In questo caso, un dipendente che aveva lavorato per anni, in parte all'estero, in parte nei Paesi Bassi, è stato licenziato dopo una lunga malattia. Il datore di lavoro non aveva chiesto il permesso all'UWV (l'Agenzia olandese per l'assicurazione dei dipendenti) prima di terminare il contratto. Quel permesso non è facoltativo. Secondo la legge olandese, se un dipendente è stato malato per due anni, il licenziamento richiede comunque l'approvazione dell'UWV. Saltare quel passaggio apre la porta a una “billijke vergoeding”, un'indennità equa aggiuntiva oltre al pagamento di transizione previsto per legge.
Il tribunale ha confermato due cose che contano per i piccoli datori di lavoro. In primo luogo, il pagamento di transizione deve essere calcolato sull'intero periodo di impiego, compresi i precedenti servizi con quello che conta come un “datore di lavoro successore” (opvolgend werkgeverschap). Se qualcuno continua effettivamente a svolgere un lavoro comparabile all'interno della stessa struttura organizzativa, gli anni precedenti possono ancora contare. Per una micro-impresa che ha ristrutturato, fuso attività o spostato contratti tra entità, questo non è un rischio teorico. È una voce nel tuo bilancio.
In secondo luogo, il datore di lavoro ha effettivamente agito in modo scorretto licenziando senza l'approvazione dell'UWV. Questo è grave. Eppure il tribunale ha fissato il risarcimento equo aggiuntivo a zero. Perché? Perché anche se fosse stata seguita la procedura corretta, il risultato finanziario per il dipendente non sarebbe stato diverso. Dopo due anni di malattia e la fine dell'obbligo di pagamento dello stipendio, non c'era uno stipendio extra che il dipendente avrebbe ricevuto durante un processo formale UWV. In altre parole: l'errore era reale, ma non ha creato danni finanziari aggiuntivi.
Questo non è un via libera per risparmiare. È un avvertimento sulla proporzione. Come piccolo datore di lavoro, potresti pensare: se il risultato finale è lo stesso, perché preoccuparsi del passaggio amministrativo extra? La risposta è semplice. In un altro caso, dove il tempismo, gli sforzi di reintegrazione o le valutazioni mediche sono diversi, il risultato potrebbe cambiare. Un errore procedurale può improvvisamente tradursi in mesi di costi salariali extra o in un risarcimento aggiuntivo sostanziale. L'unico motivo per cui ciò non è accaduto qui è che la situazione fattuale ha lasciato poco spazio per un finale diverso.
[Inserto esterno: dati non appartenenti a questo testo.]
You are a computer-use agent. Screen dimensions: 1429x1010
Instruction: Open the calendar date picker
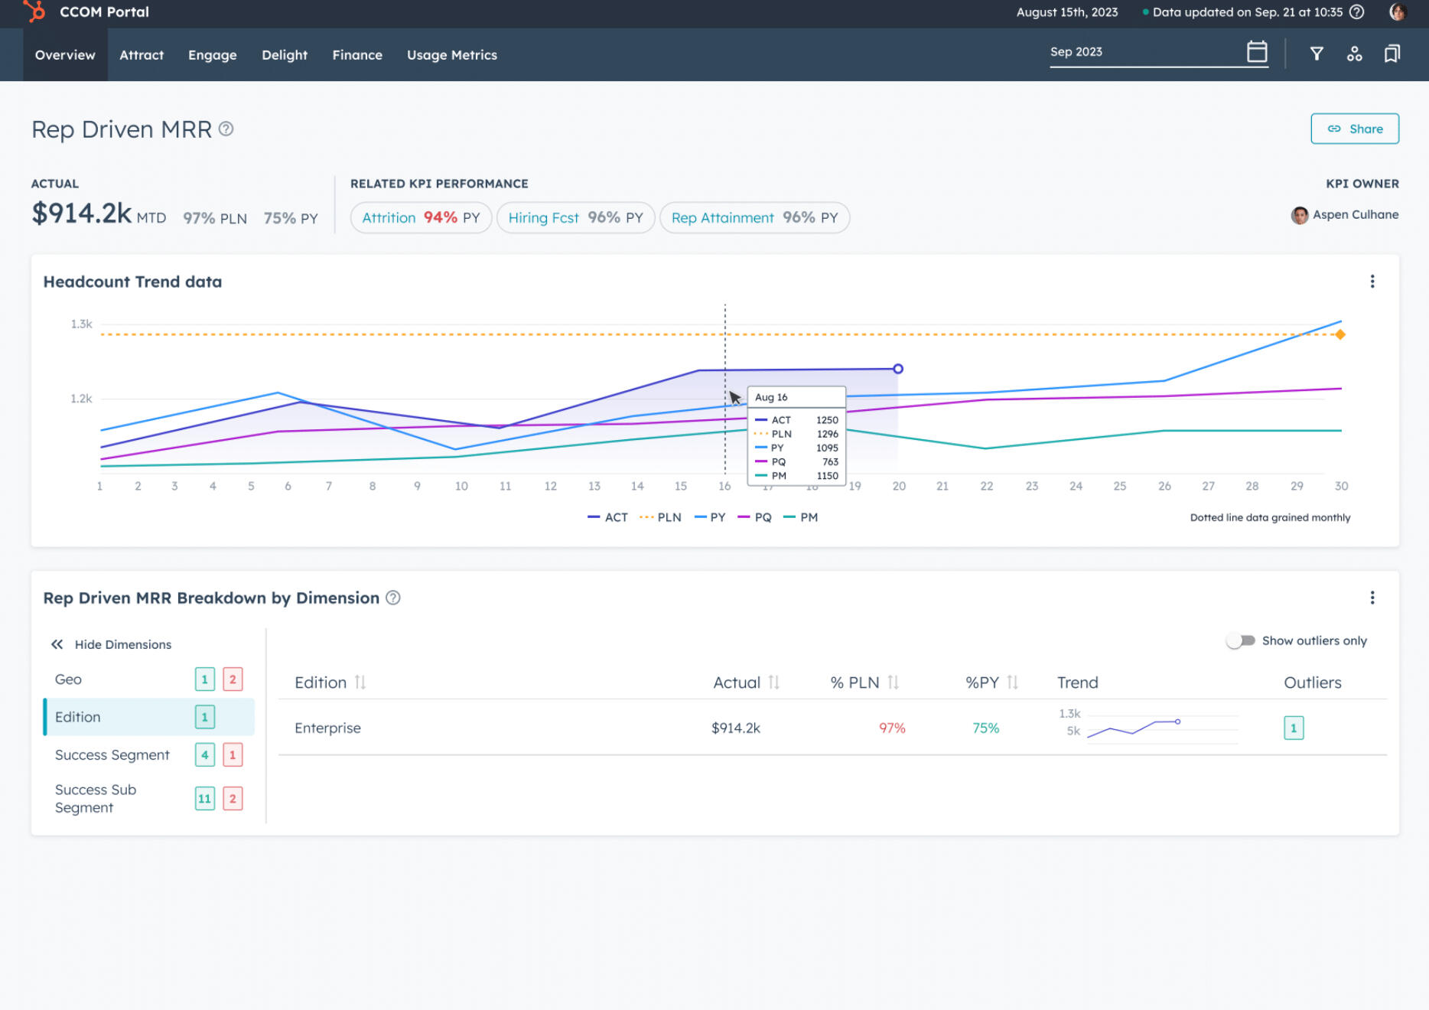(1257, 51)
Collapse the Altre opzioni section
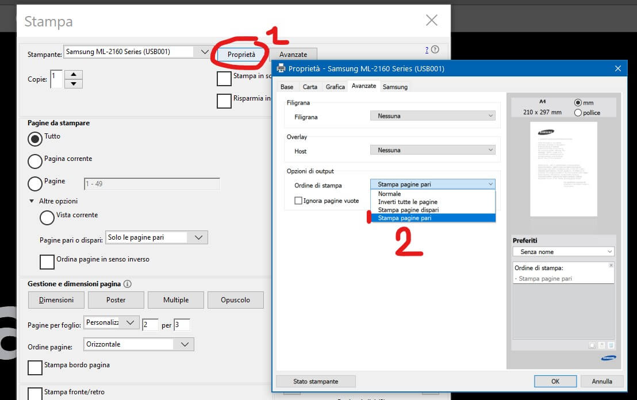 (32, 201)
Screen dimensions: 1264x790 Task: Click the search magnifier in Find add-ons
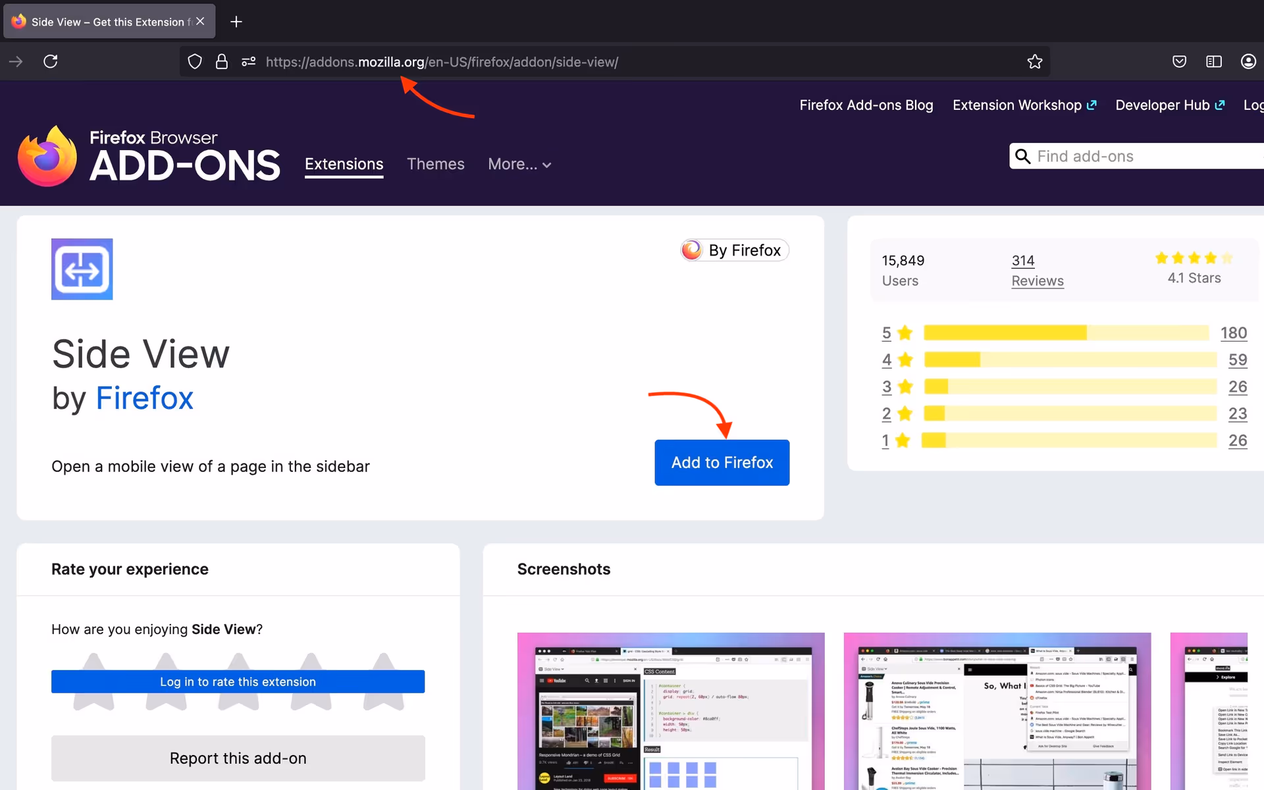pos(1022,156)
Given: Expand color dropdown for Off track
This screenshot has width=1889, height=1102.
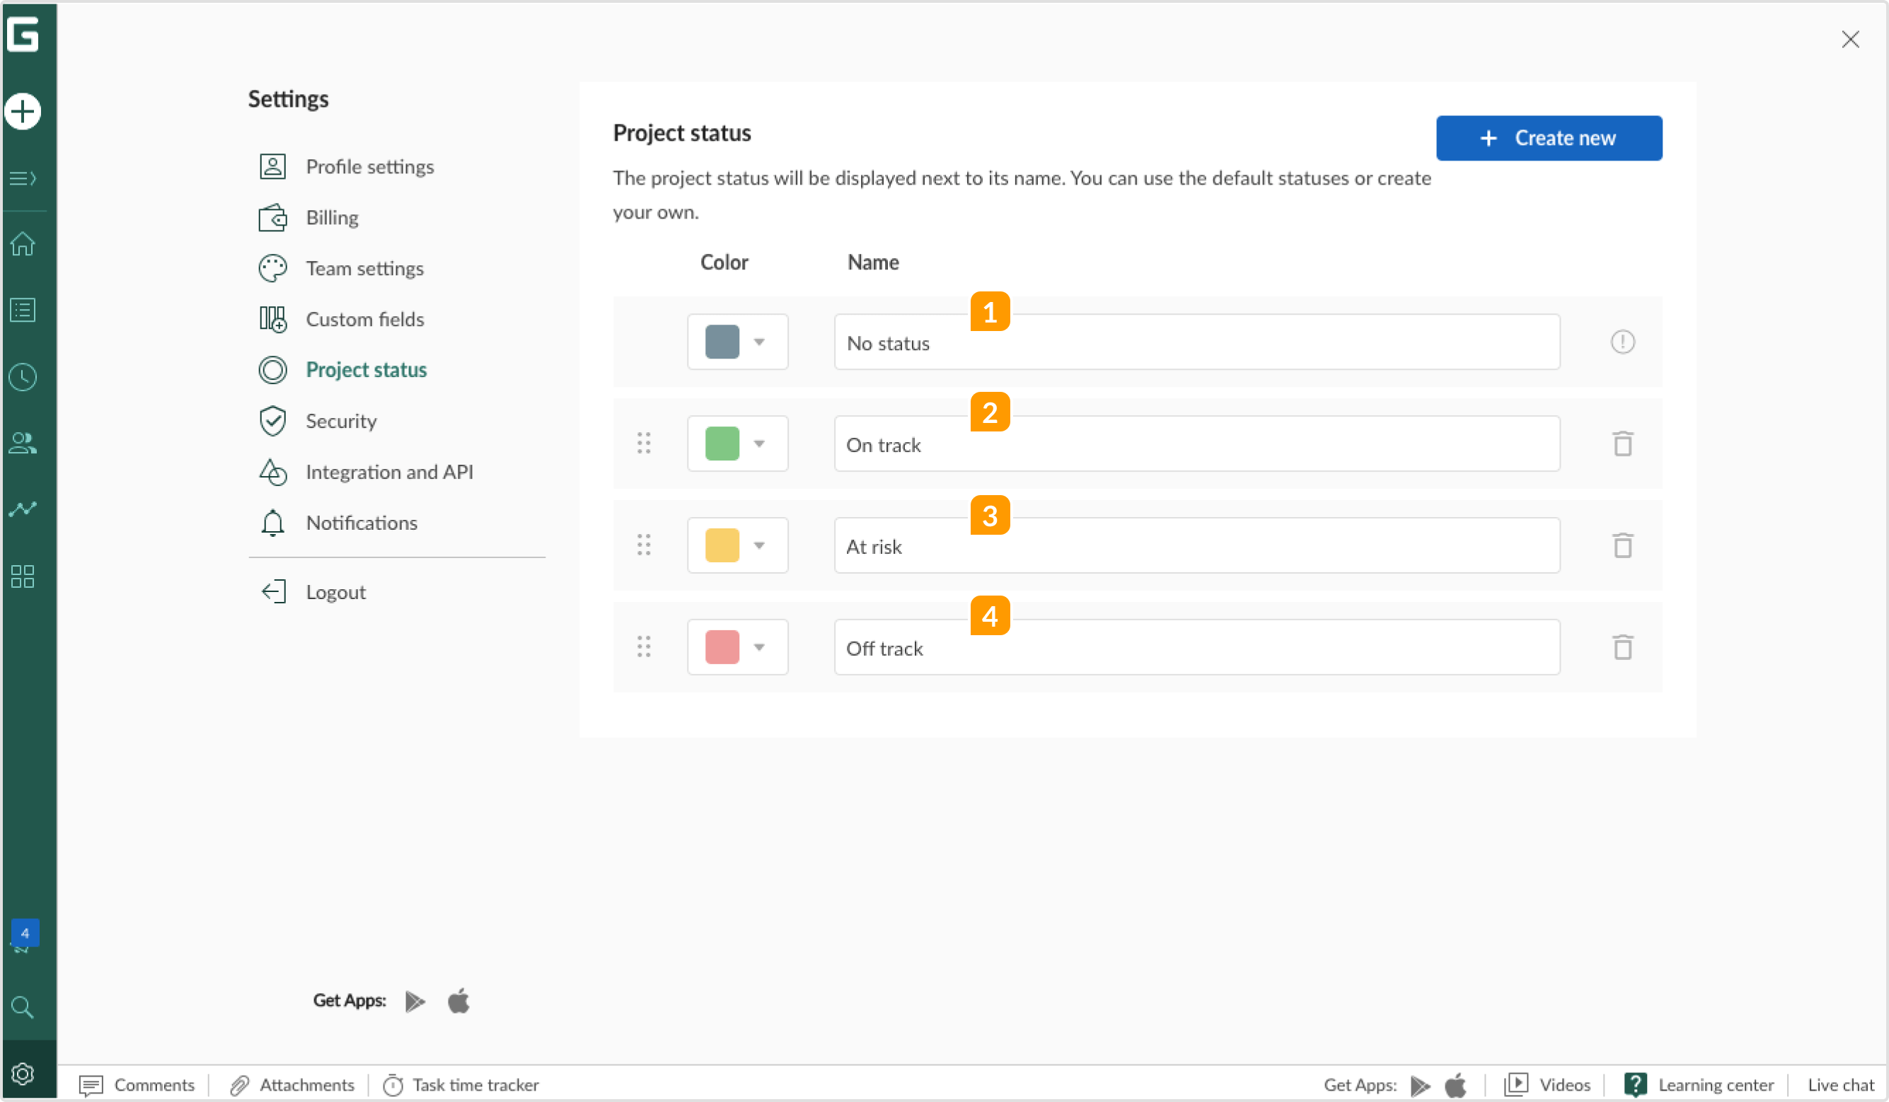Looking at the screenshot, I should point(759,648).
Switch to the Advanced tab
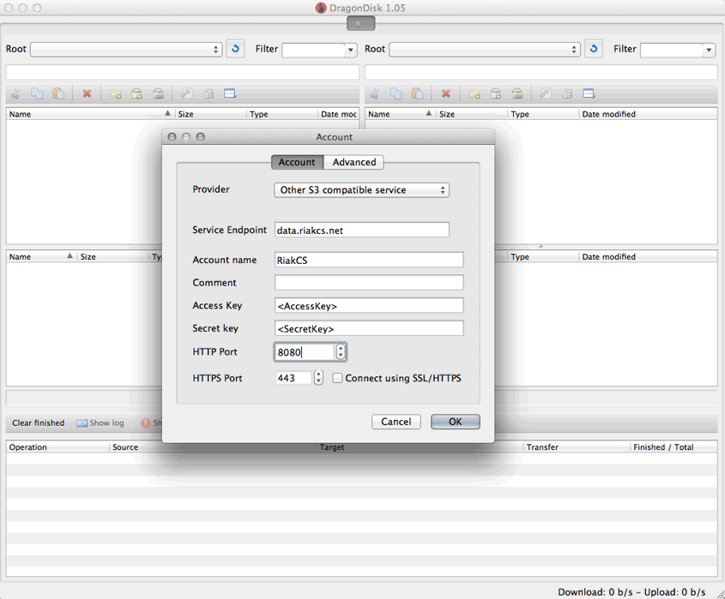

La lezione pratica è modesta ma importante. Avvicinandosi al traguardo dei due anni di malattia, non trattare il fascicolo come una routine. Controlla se gli obblighi di reintegrazione sono completamente documentati. Conferma quando termina realmente l'obbligo di pagamento dello stipendio. E prima di inviare una lettera di cessazione, assicurati che sia stata seguita la procedura UWV, anche se ti aspetti l'approvazione. Il costo di un passo mancato può essere molto più alto del carico amministrativo di farlo correttamente.
Per i piccoli imprenditori, il diritto del lavoro spesso sembra pesante rispetto alle dimensioni del team. Ma il sistema non è progettato per punire i datori di lavoro attenti; è progettato per far rispettare la procedura. Un'attenzione calma alla procedura non è burocrazia per il suo stesso bene. È controllo del rischio e in una piccola azienda, il controllo del rischio è controllo del flusso di cassa.